Asked question title is general, but authors use case stated in the body of the question is specific. So any other answers may be used.

But in order to fully answer the title question it should be clarified that it seems like all of the approaches may fail in some cases and require some rework. I reviewed all of them (and some additional) in decreasing of reliability order (in my opinion):

1. Comparing types directly via == (accepted answer).

Despite the fact that this is accepted answer and has most upvotes count, I think this method should not be used at all. Because in fact this approach is discouraged in python as mentioned several times here.
But if one still want to use it - should be aware of some pandas-specific dtypes like pd.CategoricalDType, pd.PeriodDtype, or pd.IntervalDtype. Here one have to use extra type( ) in order to recognize dtype correctly:

s = pd.Series([pd.Period('2002-03','D'), pd.Period('2012-02-01', 'D')])
s
s.dtype == pd.PeriodDtype   # Not working
type(s.dtype) == pd.PeriodDtype # working 

>>> 0    2002-03-01
>>> 1    2012-02-01
>>> dtype: period[D]
>>> False
>>> True

Another caveat here is that type should be pointed out precisely:

s = pd.Series([1,2])
s
s.dtype == np.int64 # Working
s.dtype == np.int32 # Not working

>>> 0    1
>>> 1    2
>>> dtype: int64
>>> True
>>> False

2. isinstance() approach.

This method has not been mentioned in answers so far.

So if direct comparing of types is not a good idea - lets try built-in python function for this purpose, namely - isinstance().
It fails just in the beginning, because assumes that we have some objects, but pd.Series or pd.DataFrame may be used as just empty containers with predefined dtype but no objects in it:

s = pd.Series([], dtype=bool)
s

>>> Series([], dtype: bool)

But if one somehow overcome this issue, and wants to access each object, for example, in the first row and checks its dtype like something like that:

df = pd.DataFrame({'int': [12, 2], 'dt': [pd.Timestamp('2013-01-02'), pd.Timestamp('2016-10-20')]},
                  index = ['A', 'B'])
for col in df.columns:
    df[col].dtype, 'is_int64 = %s' % isinstance(df.loc['A', col], np.int64)

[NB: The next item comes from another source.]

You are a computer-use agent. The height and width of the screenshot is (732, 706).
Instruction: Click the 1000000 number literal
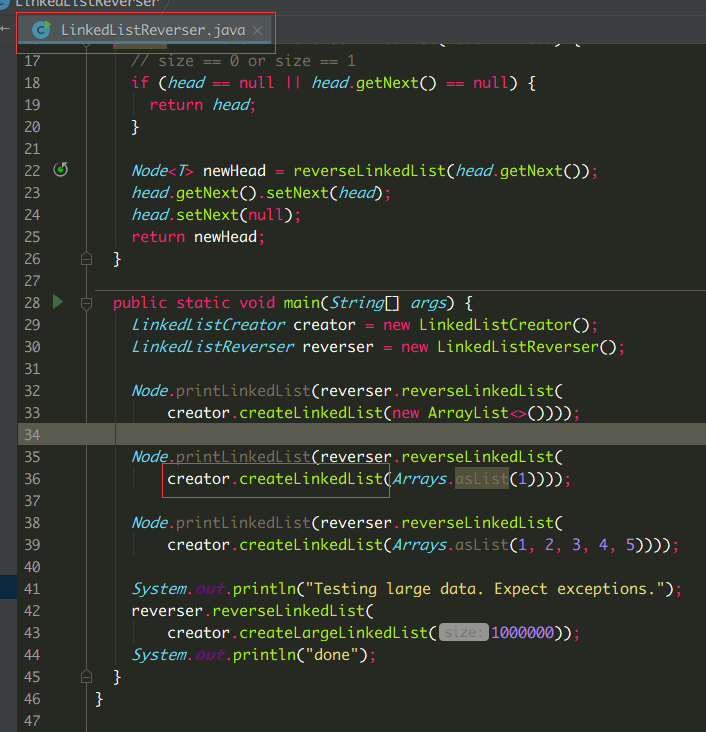click(524, 633)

>>> (dtype('int64'), 'is_int64 = True')
>>> (dtype('<M8[ns]'), 'is_int64 = False')

It will be misleading in the case of mixed type of data in single column:

df2 = pd.DataFrame({'data': [12, pd.Timestamp('2013-01-02')]},
                  index = ['A', 'B'])
for col in df2.columns:
    df2[col].dtype, 'is_int64 = %s' % isinstance(df2.loc['A', col], np.int64)

>>> (dtype('O'), 'is_int64 = False')

And last but not least - this method cannot directly recognize Category dtype. As stated in docs:

Returning a single item from categorical data will also return the value, not a categorical of length “1”.

df['int'] = df['int'].astype('category')
for col in df.columns:
    df[col].dtype, 'is_int64 = %s' % isinstance(df.loc['A', col], np.int64)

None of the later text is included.